- WHAT THE EXERCISE ASKS -
Taking the line containing "Screen dimensions: 1200x675" as the first and the last line of the entries as the end, reproduce every line between them exactly, including both.

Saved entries

- - - - -

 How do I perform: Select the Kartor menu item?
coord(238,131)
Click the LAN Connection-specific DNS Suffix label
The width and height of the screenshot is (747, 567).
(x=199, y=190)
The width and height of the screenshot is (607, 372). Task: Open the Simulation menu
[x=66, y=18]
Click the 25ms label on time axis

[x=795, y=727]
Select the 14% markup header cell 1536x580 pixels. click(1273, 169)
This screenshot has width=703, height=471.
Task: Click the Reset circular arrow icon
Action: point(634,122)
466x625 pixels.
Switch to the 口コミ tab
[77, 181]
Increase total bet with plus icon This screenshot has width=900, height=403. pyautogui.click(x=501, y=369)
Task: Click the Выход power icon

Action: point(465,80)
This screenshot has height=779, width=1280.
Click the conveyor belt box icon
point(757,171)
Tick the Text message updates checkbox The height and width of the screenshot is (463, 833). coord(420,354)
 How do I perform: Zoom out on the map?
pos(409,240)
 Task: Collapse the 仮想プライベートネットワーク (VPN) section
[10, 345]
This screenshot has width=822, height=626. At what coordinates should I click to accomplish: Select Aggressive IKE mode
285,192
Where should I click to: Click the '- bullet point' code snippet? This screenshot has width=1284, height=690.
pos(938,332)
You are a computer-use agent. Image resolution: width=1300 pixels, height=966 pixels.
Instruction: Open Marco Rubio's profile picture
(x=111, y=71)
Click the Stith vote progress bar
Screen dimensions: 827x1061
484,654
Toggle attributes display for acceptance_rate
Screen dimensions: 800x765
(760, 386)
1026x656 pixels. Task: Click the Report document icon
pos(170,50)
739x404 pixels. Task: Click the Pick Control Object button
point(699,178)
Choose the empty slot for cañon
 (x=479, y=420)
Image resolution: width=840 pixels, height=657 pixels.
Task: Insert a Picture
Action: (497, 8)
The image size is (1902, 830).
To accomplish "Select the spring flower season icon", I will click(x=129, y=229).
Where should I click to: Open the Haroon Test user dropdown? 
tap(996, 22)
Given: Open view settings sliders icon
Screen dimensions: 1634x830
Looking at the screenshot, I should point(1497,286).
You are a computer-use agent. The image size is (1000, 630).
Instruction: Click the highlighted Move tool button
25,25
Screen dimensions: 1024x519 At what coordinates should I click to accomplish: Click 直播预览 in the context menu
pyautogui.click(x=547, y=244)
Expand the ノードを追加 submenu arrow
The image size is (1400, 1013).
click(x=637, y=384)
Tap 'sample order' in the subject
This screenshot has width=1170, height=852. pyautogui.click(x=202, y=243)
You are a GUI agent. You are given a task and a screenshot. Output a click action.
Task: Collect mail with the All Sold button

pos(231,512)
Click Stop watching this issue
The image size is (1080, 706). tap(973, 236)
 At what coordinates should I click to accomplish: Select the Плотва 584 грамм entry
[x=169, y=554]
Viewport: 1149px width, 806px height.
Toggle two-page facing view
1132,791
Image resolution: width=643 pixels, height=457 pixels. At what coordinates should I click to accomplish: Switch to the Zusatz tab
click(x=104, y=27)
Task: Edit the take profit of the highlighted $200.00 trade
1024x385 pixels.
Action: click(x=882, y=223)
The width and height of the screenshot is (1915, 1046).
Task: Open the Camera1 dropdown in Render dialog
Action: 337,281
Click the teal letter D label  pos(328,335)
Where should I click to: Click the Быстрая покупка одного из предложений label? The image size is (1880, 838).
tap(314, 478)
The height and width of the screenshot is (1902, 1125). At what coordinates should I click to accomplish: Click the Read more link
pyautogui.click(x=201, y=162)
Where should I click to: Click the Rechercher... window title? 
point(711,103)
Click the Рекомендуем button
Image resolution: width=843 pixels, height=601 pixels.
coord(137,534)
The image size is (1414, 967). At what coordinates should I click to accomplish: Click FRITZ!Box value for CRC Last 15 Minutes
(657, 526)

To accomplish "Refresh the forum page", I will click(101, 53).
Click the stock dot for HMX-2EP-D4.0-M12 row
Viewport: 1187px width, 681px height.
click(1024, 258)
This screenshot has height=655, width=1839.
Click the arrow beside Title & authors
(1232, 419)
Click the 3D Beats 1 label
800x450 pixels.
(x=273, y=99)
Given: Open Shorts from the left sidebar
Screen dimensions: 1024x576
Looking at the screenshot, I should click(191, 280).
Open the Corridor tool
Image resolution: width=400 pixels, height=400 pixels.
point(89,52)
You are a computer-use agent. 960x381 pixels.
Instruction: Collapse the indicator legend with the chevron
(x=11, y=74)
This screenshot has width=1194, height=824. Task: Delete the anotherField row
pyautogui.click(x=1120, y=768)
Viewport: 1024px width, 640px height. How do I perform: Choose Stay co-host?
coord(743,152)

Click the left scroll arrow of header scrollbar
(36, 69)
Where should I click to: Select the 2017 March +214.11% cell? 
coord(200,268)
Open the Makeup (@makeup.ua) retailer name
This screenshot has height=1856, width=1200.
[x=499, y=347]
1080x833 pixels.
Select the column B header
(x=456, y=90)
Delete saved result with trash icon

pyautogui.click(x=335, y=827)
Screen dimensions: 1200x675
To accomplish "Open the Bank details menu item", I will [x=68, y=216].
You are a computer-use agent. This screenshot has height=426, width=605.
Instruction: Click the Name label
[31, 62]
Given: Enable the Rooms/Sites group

- - - - -

- PROBLEM SOLUTION -
Screen dimensions: 1200x675
To accomplish "Open the Bank details menu item", I will [x=68, y=216].
You are a computer-use agent. This screenshot has height=426, width=605.
Instruction: Click the Name label
[31, 62]
Given: Enable the Rooms/Sites group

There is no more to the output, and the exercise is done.